Today, we’re going to have a little Rooibos fit clinic. We’ll be covering three of the most common pattern adjustments, including full bust, small bust, and large hips.
We’ll start with one of the most popular, doing a Full Bust Adjustment (or FBA for short) with the Rooibos pattern.
How do I know if I need a Full Bust Adjustment?
By now, you should have a muslin in made up in your size. When you try on the muslin, take a close look at the bust area. Do you notice any tightness around the bust? Is there strain, indicated by tight wrinkles across the chest? This probably means you need an FBA. Since our pattern block is drafted for a C cup, if you are much bigger than that in the bust, you may need an FBA.
What is a Full Bust Adjustment?
A Full Bust Adjustment is a way of modifying a pattern to allow for more fullness around the bust. In other words, it doesn’t make the rest of the dress bigger or smaller, it just adds room around the curves of the breasts.
For a small bust adjustment, check out this tutorial.
How to do a Full Bust Adjustment
- Rooibos pattern
- your muslin
- Straight ruler
- French curve
- Pen or pencil
- Scrap paper
1. At this point, you’ve already tried on your muslin and determined that you need more room at the bust, right? You should have also marked your bust line, bust apex, waist, and hip.
2. Cut the muslin straight down the center front, all the way to the hem. Put the muslin on again and adjust it until there is a comfortable amount of room at the bust. Measure the distance of the gap at the bustline, in line with your apex. Divide this number by two to figure out how much you want to add on each side of the bust. Write down this measurement.

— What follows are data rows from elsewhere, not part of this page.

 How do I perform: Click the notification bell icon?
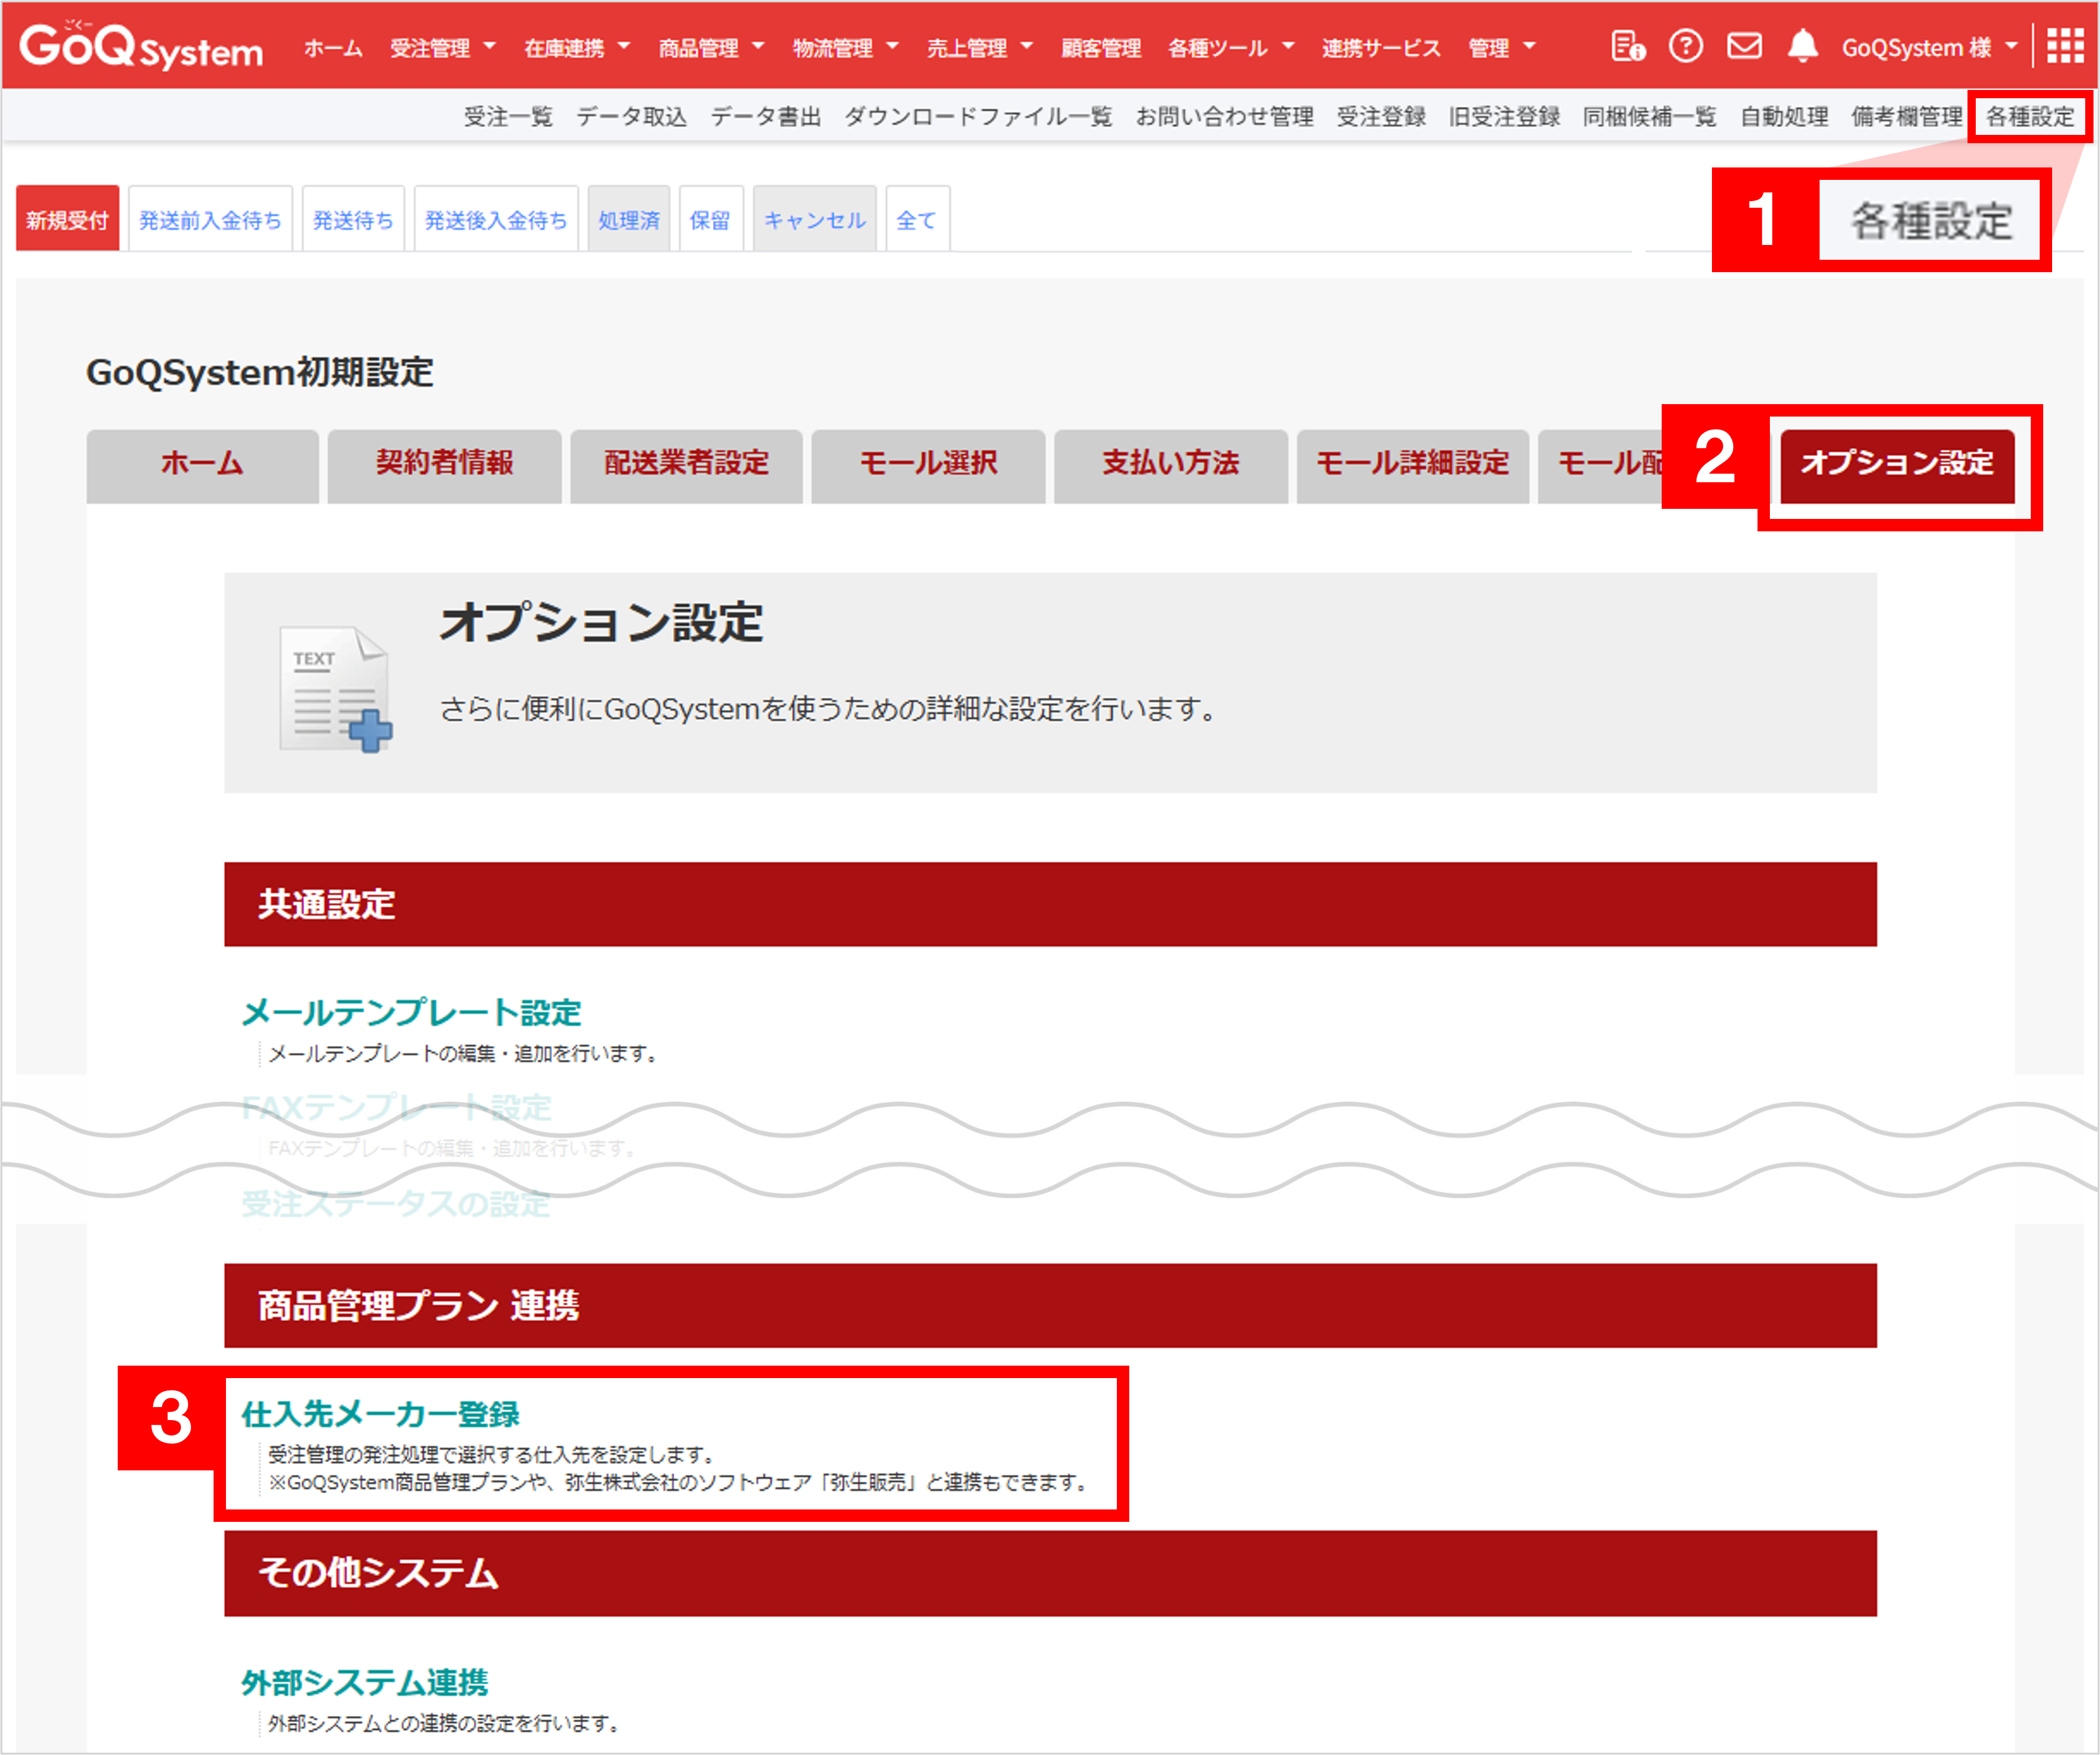[1802, 46]
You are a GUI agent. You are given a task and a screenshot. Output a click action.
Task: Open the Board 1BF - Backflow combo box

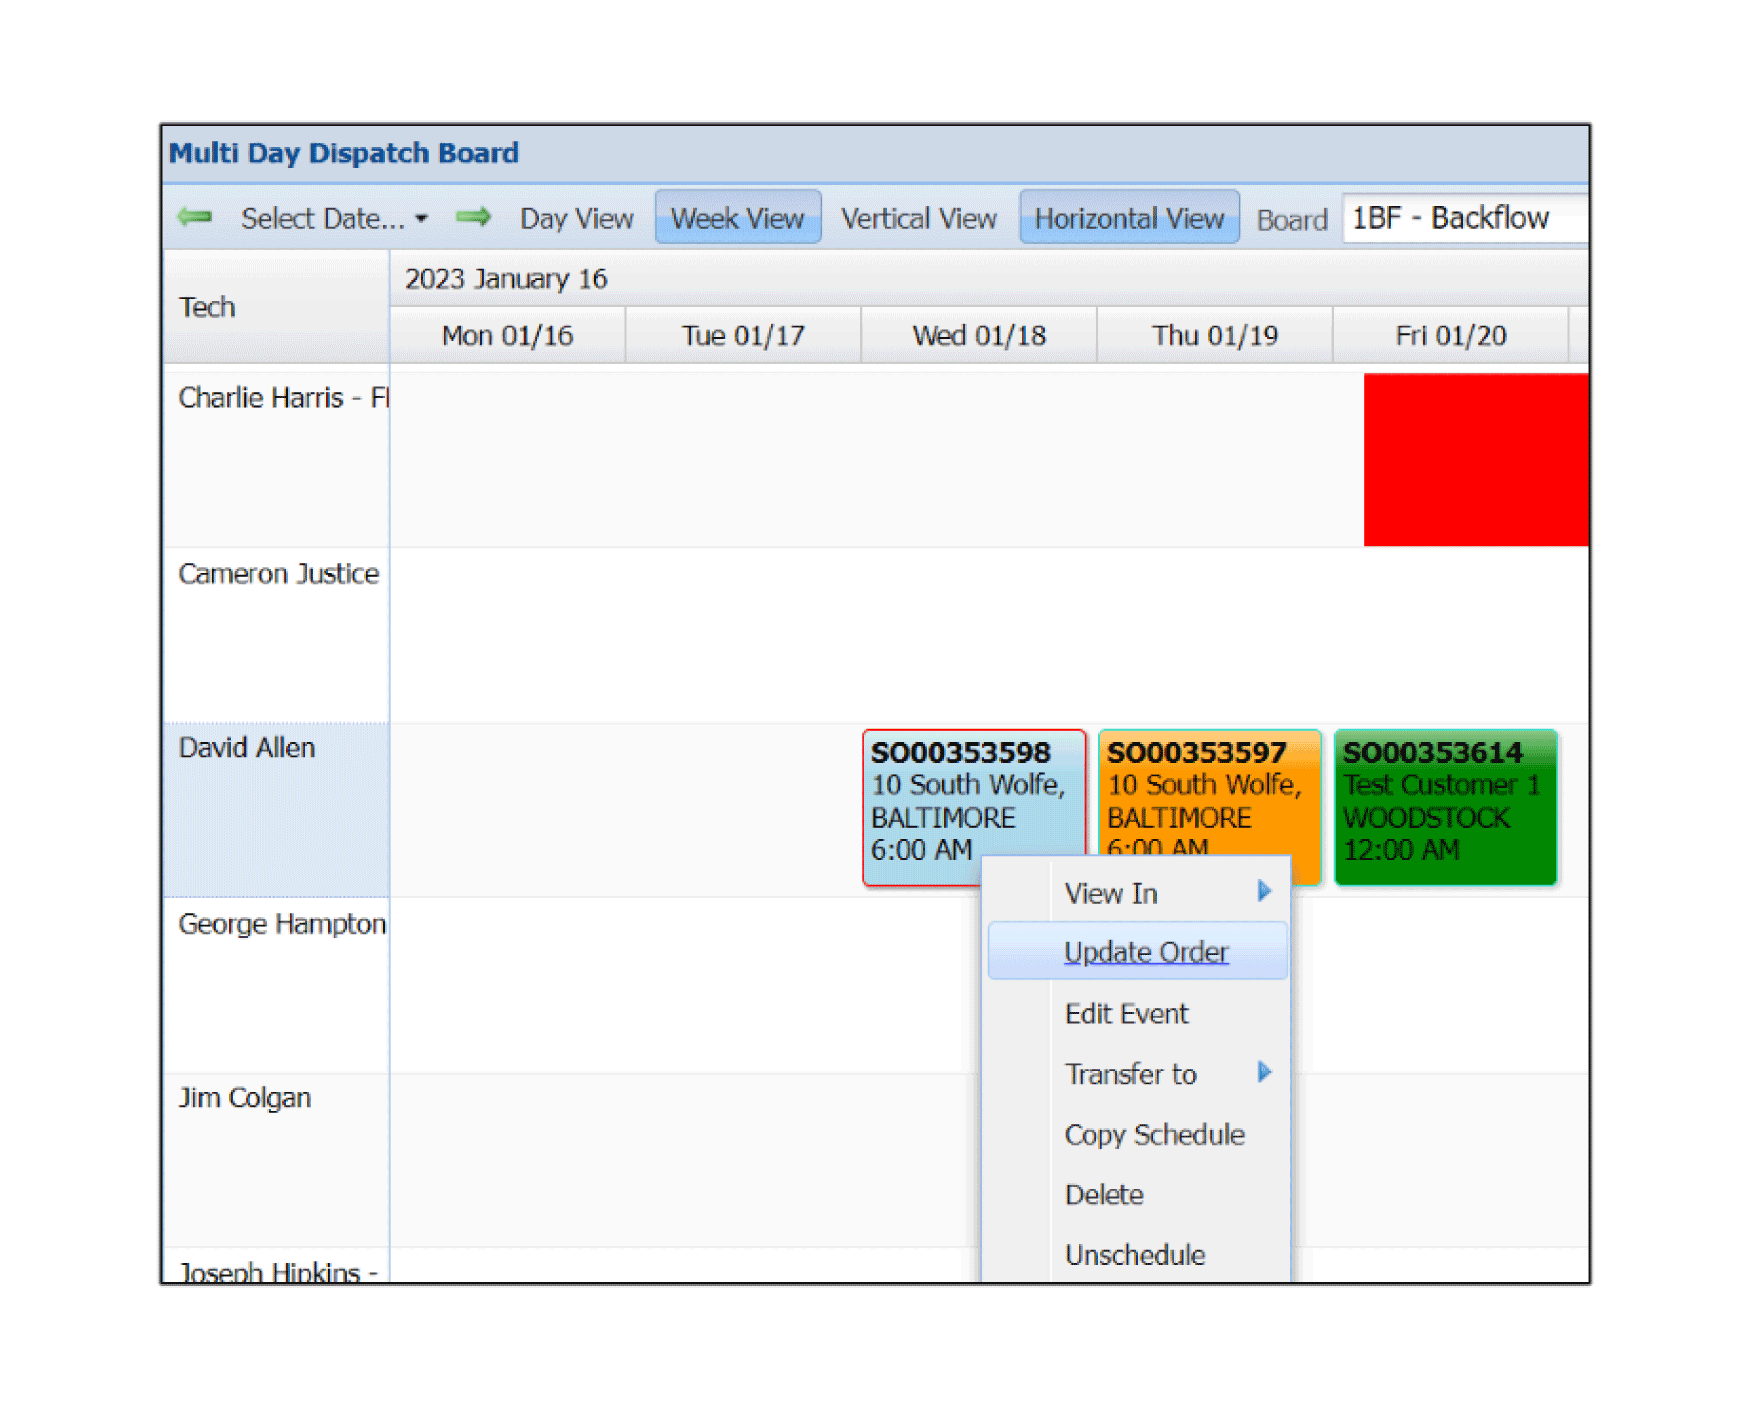coord(1463,218)
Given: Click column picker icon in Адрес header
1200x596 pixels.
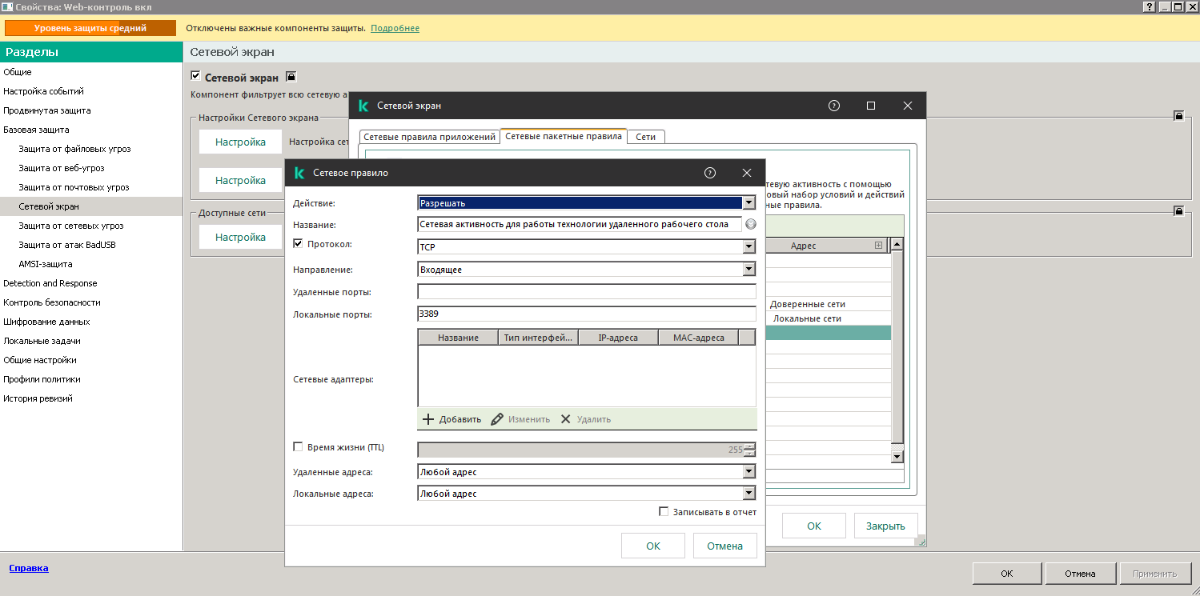Looking at the screenshot, I should [x=879, y=245].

3. Transfer the apex point to your pattern piece. Here, you can see we’ve marked the apex with a small circle with a dot in the middle.
4. Now we’re going to draw in a seam allowance along the deep curve of the armscye. Use a French curve to draw 5/8″ seam allowance just along this part of the curve.
5. Choose a point along this curve and mark it. This will be your pivot point. You can see we’ve marked it with another circle.
6. Draw a line from the apex point to the armscye pivot point.
7. Draw lines from the center of each dart to the apex (ours are drawn in red).
Normally, when you do an FBA, you simply draw one line from the dart to the apex. Since we have three darts here, we’re going to divide the fullness amongst all three.
Also, if you can’t get your lines to go right through the tip of the dart, don’t worry! Just start them in the middle of the dart at the seam, and end at the apex point. You’ll be redrawing the darts later.
8. Draw a line from the apex point to the side seam (our line is pink). With a ruler make sure that the line is perpendicular to the center front. Your piece should look something like this.
9. Cut along the first dart (red) line, up through the apex, and ending at the armscye point.
10. Snip the seam allowance to the armscye point. Make sure you leave a hinge by snipping close to the point but not through it.
11. Cut the side seam line to the apex. Leave a hinge at the apex.
12. Cut the remaining marked dart lines up to the apex point. Leave a hinge.
13. Move apex apart by the measured fullness from Step 2. For this example we used 1/2″. Allow the hinge at the side bust to spread as you move the pieces apart. You can keep the bottom left piece stationary, moving the other pieces around it until you get the desired extra width at the apex.
14. Spread darts an equal distance so that they’re about the same width between the legs. Tape all openings to hold them in place.
15. Draw a line perpendicular from the center front to the apex.
16. Cut the line you just drew. Move the piece down so that it’s in line with the bottom edge of the pattern and tape in place.
17. Tape a piece of scrap paper beneath the pattern. Smooth the edges by cutting along the bottom.
18. Mark the dart point between dart legs. They’ll be the same height as before but wider since the pattern has changed. Measure each dart leg and make sure they’re the same length, so that they’ll easily fold together.
19. Finally we’re going to add a bust dart at the side. Yes, we’re adding a dart, which means the design line of the dress will change slightly. However, with a larger bust, the added bust dart will help you get a much better fit through the bust area. To start, tape a scrap of paper under the opening at the side bust.
20. Mark the tip of the bust dart about 1 1/2″ from the apex. Draw new dart legs connecting this point to the edges of the opening, as shown in pink.
Now you’re ready to sew the adjusted pattern!
Remember to take your time as you go! Breaks are definitely helpful. If you get stuck, take a breather and come back to it later. Let us know what questions you have in the comment section, we’ll try to help as best as we can!